- Records provided:
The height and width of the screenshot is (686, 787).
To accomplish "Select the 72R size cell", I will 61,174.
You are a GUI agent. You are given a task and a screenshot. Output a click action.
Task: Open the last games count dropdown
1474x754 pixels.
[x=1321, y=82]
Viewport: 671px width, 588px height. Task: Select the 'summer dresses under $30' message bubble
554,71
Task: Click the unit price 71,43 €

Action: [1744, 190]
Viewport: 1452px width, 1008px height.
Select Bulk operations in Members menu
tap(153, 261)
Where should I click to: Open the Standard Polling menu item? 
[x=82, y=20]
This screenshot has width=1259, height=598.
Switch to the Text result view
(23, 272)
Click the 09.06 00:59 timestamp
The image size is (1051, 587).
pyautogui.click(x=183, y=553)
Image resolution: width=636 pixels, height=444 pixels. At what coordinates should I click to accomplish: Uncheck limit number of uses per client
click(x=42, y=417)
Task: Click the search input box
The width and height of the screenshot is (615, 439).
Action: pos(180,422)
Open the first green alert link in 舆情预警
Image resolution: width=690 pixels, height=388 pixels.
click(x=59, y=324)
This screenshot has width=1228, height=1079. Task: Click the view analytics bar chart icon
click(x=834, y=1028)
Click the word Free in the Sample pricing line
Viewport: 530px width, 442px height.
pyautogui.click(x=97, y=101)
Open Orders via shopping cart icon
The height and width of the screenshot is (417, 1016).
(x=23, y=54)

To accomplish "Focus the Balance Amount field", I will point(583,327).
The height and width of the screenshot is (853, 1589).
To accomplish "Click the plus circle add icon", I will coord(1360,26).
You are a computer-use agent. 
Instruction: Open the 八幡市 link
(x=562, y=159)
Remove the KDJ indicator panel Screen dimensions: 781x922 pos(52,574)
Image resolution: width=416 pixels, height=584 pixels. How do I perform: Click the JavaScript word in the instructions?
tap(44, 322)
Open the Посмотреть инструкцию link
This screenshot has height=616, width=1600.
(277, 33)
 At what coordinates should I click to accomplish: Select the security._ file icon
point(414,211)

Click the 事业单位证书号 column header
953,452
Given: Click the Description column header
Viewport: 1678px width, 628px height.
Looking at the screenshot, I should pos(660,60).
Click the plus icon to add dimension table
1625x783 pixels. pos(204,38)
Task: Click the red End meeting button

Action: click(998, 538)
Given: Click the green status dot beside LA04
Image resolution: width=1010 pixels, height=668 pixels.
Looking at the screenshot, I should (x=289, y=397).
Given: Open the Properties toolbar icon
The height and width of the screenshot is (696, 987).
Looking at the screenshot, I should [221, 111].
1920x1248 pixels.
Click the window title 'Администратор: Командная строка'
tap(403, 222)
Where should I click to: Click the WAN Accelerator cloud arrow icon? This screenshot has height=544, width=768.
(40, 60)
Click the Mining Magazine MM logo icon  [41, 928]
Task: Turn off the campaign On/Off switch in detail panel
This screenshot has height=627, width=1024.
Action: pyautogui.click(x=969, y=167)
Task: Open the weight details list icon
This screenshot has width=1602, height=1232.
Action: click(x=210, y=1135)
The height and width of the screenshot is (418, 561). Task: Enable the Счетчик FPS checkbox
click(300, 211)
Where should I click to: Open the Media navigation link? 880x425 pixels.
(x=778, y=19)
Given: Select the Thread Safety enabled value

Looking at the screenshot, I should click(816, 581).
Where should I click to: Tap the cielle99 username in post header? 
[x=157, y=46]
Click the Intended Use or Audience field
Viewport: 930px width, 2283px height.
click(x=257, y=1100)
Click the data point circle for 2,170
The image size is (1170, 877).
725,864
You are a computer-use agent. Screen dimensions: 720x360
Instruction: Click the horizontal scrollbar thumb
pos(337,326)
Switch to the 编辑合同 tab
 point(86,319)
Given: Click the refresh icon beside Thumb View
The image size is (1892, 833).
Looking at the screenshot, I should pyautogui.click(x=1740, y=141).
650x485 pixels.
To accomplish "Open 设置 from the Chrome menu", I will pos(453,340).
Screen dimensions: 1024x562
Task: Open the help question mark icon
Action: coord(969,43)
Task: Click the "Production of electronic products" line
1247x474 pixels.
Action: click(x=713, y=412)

- Exercise description: Show all of the lines above in which "beside" is present.

- Completed task:
Given: Click the green status dot beside LA04
Given: Click the refresh icon beside Thumb View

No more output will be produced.